Nach glaubwürdigen Schätzungen hat Russland von den RS-26 „Rubesch“ etwa fünf. Was bedeutet, von den „Oreschnik“ mit Sicherheit noch weniger.
Es stimmt also (halb), was Putin gesagt hat: für die Russen war das auch so etwas wie ein Test.
Laut ukrainischem Nachrichtendienst erreichte die „Oreschnik“ im Endanflug eine Geschwindigkeit von 11 Mach (Schallgeschwindigkeit, physikalische Genauigkeiten lassen wir mal weg). Das ist sehr schnell.
Die Hyperschallrakete Kinschal soll Mach 10 erreichen, die Ukrainer berichten hier allerdings eher von Mach 3,6. Und die wurden ja schon mit Patriot abgefangen.
Wie schnell die Rakete vorher war, ist noch nicht öffentlich.
Aber, und jetzt kommt das große Aber, alle ballistischen Raketen dieser Art sind im Endanflug ähnlich schnell.
Und das bedeutet wiederum, die „Oreschnik“ ist vielleicht neu, oder zumindest etwas modifiziertes Neues, aber die Bedrohung durch solche Waffensysteme ist längst bekannt. Das ist nichts, wo die NATO jetzt plötzlich dasteht und sagen muss „Oh, Mist, das hatten wir gar nicht auf dem Schirm“. Die von der NATO sind ja nicht anders.
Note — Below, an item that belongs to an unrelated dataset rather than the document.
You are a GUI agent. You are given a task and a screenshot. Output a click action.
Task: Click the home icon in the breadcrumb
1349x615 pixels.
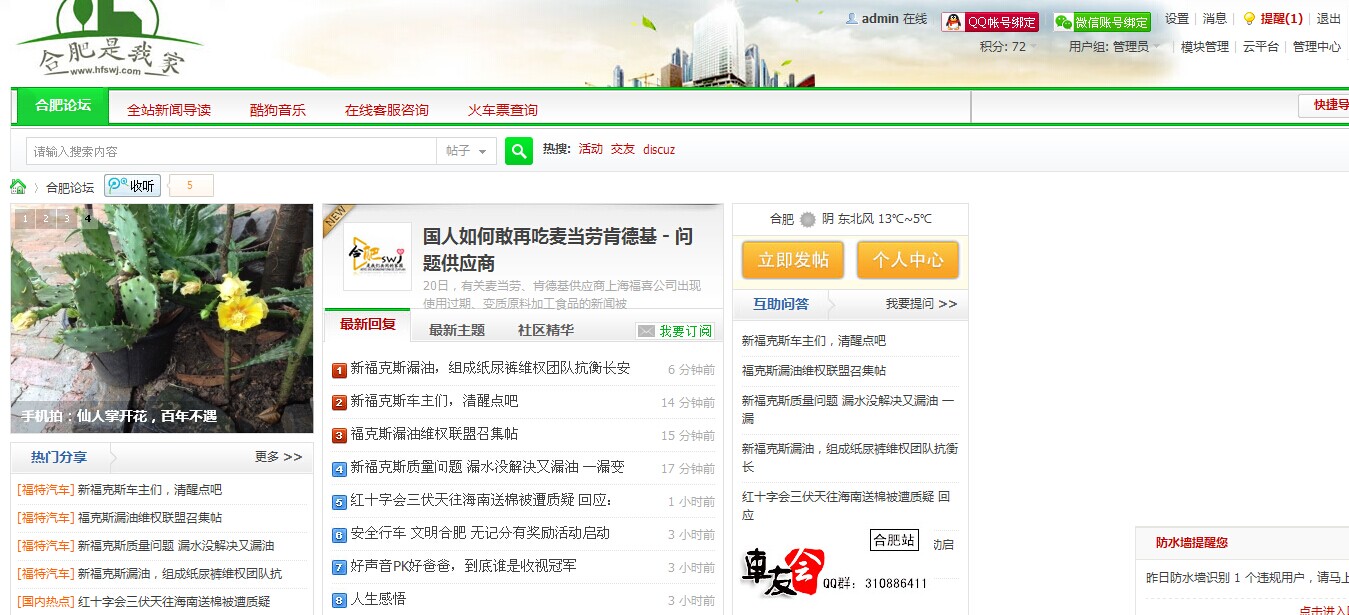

Auch keine Wunderwaffe also.
Und dieses scheinbare Durcheinander erklärt die unterschiedlichen Meldungen und die verschiedenen Namen. Erschwerend kommt hinzu, dass das nun wirklich die Kompetenzen der allermeisten Journalisten weit übersteigt, weshalb sie nur etwas zitieren können. Was dann auch mal eher von selbsternannten Experten und abgedrifteten, ehemaligen Generälen kommt.
Ich verstehe, dass das vielen Menschen Angst macht.
Aber auch aufgrund der neuen Informationen bleibe ich bei meiner Einschätzung. Das war Maskirowka, das war „auf dicke Hose machen“ und im Grunde eine aus westlichen Augen völlig absurde Aktion, die den Russen mehr schadet als nutzt. Denn sie haben „dem Westen“ damit ja Informationen offenbart. Für Platzpatronen und Angeberei.
Ab etwa 2010 sollten die russischen Streitkräfte groß reformiert werden. Es wurden viele Projekte angestoßen, wie die besagt Kinschal, die inzwischen gezeigt hat, dass die ganze Entwicklung und die Herstellung das Geld nicht wert waren, wenn sie mit 40 Jahre alten Raketen abgewehrt werden kann. Aber auch der Kampfpanzer Armata, der sogar bei einer Parade in Moskau schon liegengeblieben ist und abgeschleppt werden musste.
Man wollte weg von „Masse statt Klasse“ hin zu „Klasse statt Masse“, einem eher „westlichen“ und modernen Konzept.
…was heißt modern? Es ist Jahrzehnte alt.
Das ist bis jetzt alles krachend gescheitert und das sehen wir in der Ukraine jeden Tag. Wo Soldaten wie im Ersten Weltkrieg verheizt werden.
Beim jetzigen Stand der Informationen – das ist immer wichtig – bezweifele ich, dass die „Oreschnik“ jemals in Serie geht. Zumal die russische Wirtschaft gerade kurz vorm Kollaps steht, weil die Rettungsmaßnamen von Frau Nabiullina eben nicht auf Dauer wirken. Was damals übrigens von vielen genau so prognostiziert wurde und wovor Nabiullina selber gewarnt hat. (Vielleicht die nächste, die aus dem Fenster fällt. Denke aber eher nicht, sie ist nützlich.)
Nach meiner zuverlässigen Information kostet ein Stück Butter in St. Petersburg derzeit eine Niere.
Ich bin sicher, Russland besitzt derzeit weder die Kapazitäten, ein neues Waffensystem in Serie zu fertigen, noch dafür nukleare Gefechtsköpfe zu entwickeln, produzieren und einsatzbereit zu halten.